How is your alumni association using Facebook?
This social networking site (that floats somewhere between Friendster and MySpace), was in the headlines a couple of weeks ago. Britain's Prince William supposedly created a profile on the site and was - as you might imagine - quickly accumulating "pokes" from other users.
Meanwhile, over on the Unit Structures blog, UNC graduate student Fred Stutzman commented on this week's announcement that Facebook will, as the Wall Street Journal put it,
let other companies provide their services on special pages within its popular Web site...For instance, an online retailer could build a service in Facebook to let people recommend music or books to their friends, based on the relationships they've already established on the site. Or a media company could let groups of users share news articles with each other on a page inside Facebook.
To get the most out of this service, Stutzman says Facebook should "pay attention to the new class of user entering their system - the college alum." These users, he says
need something situationally relevant to do. Up until now, there wasn't any attractive, cost-free way to maintain old social networks, such as college friendships.
[By the way, Stutzman on the Unit Structures blog
has followed up with a breathless series of analyses of the Facebook
platform and API, for those of you who are really interested in this
recent development.]
Maybe I'm reading too much into this, but if Stutzman thinks free online alumni directories aren't "attractive," I agree. Many of them offer inflexible log-in schemes, clumsy interfaces, slow searches and limited profile functionality. Anyway, he recommends
leveraging these older users by giving them a chance to refind and rekindle old friendships. If I worked at an alumni association, I would be very interested in using Facebook to connect alumni. College remains one of the strongest bonds in many people's lives - if Facebook truly catered to the post-college new user crowd, it would put its efforts into exploiting old college ties. There's truly tremendous opportunity in activating those latent social ties.
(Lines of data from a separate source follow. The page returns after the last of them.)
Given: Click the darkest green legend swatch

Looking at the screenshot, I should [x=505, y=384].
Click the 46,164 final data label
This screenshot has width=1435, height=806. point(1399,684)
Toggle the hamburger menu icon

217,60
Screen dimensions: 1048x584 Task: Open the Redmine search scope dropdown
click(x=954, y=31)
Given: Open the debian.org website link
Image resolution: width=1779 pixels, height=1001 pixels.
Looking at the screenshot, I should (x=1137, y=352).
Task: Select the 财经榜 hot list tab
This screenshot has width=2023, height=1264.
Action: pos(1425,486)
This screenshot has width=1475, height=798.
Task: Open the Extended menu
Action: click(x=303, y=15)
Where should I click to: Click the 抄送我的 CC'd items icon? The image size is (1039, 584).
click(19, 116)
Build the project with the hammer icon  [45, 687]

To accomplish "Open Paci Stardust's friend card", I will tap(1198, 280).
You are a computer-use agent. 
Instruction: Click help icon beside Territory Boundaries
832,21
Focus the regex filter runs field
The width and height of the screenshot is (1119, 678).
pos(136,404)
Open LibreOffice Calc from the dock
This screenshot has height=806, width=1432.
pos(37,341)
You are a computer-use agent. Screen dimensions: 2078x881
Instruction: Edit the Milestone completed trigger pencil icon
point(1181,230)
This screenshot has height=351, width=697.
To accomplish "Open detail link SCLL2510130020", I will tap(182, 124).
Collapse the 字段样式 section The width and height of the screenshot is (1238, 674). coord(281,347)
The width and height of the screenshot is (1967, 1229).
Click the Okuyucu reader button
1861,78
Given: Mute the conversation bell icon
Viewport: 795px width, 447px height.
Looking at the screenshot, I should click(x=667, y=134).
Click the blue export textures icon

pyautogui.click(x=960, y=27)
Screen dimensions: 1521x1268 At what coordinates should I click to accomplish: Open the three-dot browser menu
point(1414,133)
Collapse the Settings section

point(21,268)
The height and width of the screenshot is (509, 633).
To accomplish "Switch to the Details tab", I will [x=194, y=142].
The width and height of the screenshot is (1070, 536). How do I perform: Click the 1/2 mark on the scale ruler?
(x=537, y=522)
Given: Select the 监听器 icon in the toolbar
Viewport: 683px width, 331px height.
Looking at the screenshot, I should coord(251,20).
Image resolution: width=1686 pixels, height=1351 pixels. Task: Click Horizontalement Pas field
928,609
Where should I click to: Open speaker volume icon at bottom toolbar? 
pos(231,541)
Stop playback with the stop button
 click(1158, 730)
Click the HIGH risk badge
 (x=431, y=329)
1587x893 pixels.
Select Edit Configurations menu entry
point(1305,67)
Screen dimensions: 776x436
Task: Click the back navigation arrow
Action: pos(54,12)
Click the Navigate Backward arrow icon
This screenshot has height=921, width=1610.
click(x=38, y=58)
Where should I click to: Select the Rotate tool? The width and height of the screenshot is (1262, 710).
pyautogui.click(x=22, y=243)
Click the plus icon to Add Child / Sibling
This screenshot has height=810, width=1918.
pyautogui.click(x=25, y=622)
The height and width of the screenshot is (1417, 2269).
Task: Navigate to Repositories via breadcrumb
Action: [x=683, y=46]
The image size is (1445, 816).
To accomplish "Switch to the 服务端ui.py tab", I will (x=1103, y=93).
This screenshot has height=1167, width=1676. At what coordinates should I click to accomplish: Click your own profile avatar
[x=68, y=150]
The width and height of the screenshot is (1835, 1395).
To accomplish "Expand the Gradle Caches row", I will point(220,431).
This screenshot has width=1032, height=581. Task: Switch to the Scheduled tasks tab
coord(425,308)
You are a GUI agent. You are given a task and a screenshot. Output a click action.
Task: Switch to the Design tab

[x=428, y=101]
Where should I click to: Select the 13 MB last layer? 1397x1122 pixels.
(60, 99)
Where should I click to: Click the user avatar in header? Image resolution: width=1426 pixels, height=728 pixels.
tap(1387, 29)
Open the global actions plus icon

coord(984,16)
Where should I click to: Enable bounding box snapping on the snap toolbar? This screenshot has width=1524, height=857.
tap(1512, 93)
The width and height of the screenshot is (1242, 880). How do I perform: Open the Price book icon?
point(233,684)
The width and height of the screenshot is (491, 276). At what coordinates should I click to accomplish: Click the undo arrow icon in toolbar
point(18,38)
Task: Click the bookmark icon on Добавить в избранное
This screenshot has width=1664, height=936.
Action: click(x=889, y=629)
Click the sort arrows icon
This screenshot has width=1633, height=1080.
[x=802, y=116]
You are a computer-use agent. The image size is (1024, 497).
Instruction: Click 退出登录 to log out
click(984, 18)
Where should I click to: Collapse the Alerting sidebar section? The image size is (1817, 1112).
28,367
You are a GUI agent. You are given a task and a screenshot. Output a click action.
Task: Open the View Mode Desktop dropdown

That's non-controversial and valid. Colgate University's Charlie Melichar sort of anticipated this by a week or two when he commented on the value of social networking to older alumni, and then later when he talked about "the friendship curve."
There's a lot to follow-up on, and we didn't even mention the increasingly viable option for alumni associations to build their own social networks using freely available (and highly customizable) platforms like Netscape founder Marc Andreesen's Ning.